1. On the rationale of the strain energy metric: The energy change should ideally be observed as a whole, considering both the protein and the small molecule before and after binding, rather than focusing solely on the strain energy of the small molecule. "..., generally speaking, lower strain energy results in more favourable binding interactions and potentially more effective therapeutics." This assumption is inaccurate. When evaluating whether a protein and a small molecule are likely to bind and form a complex, the energy change of the protein cannot be neglected. Furthermore, as the authors pointed out, the generated poses are often problematic. The strain energy introduced by the authors may be influenced more by the generated pose itself than by the intended evaluation of the binding affinity or stability of the protein-ligand complex.
2. Regarding interaction fingerprinting, the authors present a distribution analysis of interaction fingerprints for several current models, noting significant deviations from the CrossDocked benchmark. However, the sheer number of hydrogen bond donors and acceptors does not determine the quality of the generated molecules. For instance, an excess of hydrogen bond donors and acceptors may reduce the selectivity of the small molecule, while selectivity is crucial in real-world pharmaceutical applications.

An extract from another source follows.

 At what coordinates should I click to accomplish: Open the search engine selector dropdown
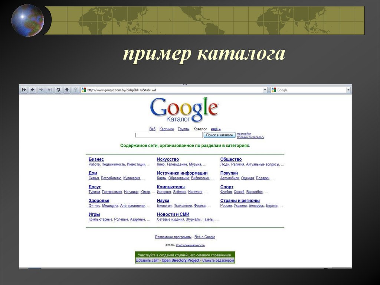[348, 90]
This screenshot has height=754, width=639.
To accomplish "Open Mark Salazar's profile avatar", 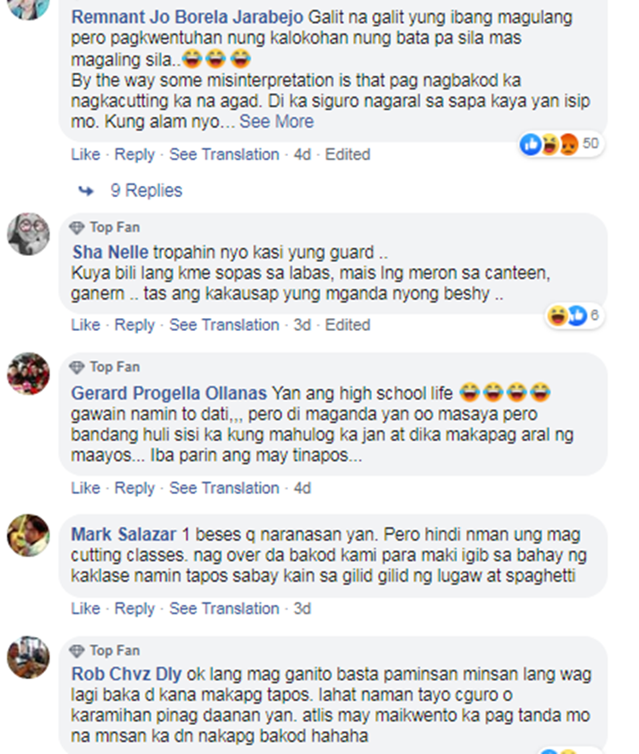I will pos(28,535).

3. These metrics cannot directly guide drug discovery in real-world scenarios. Regarding redocked RMSD, the importance of this metric depends on how we define the function of SBDD models and what we expect for them. From a practical application perspective, the role of an SBDD model is to provide potential candidate molecules, without necessarily ensuring the accuracy of their binding conformations.

1. Although the proposed evaluation metrics have been comprehensively assessed on several existing methods, to my knowledge, some of the more advanced SBDD methods developed in the past two years have not been included.
2. Regarding interaction fingerprints, I agree that it is meaningful and interpretable to observe the interactions present in the generated complex conformations. However, the analysis and conclusions in this section are not sufficiently clear or thorough. For instance, I still do not understand how to evaluate a method in relation to the distribution of interaction counts. Is a higher number better, or is it more favorable for the distribution to be closer to that of the test set?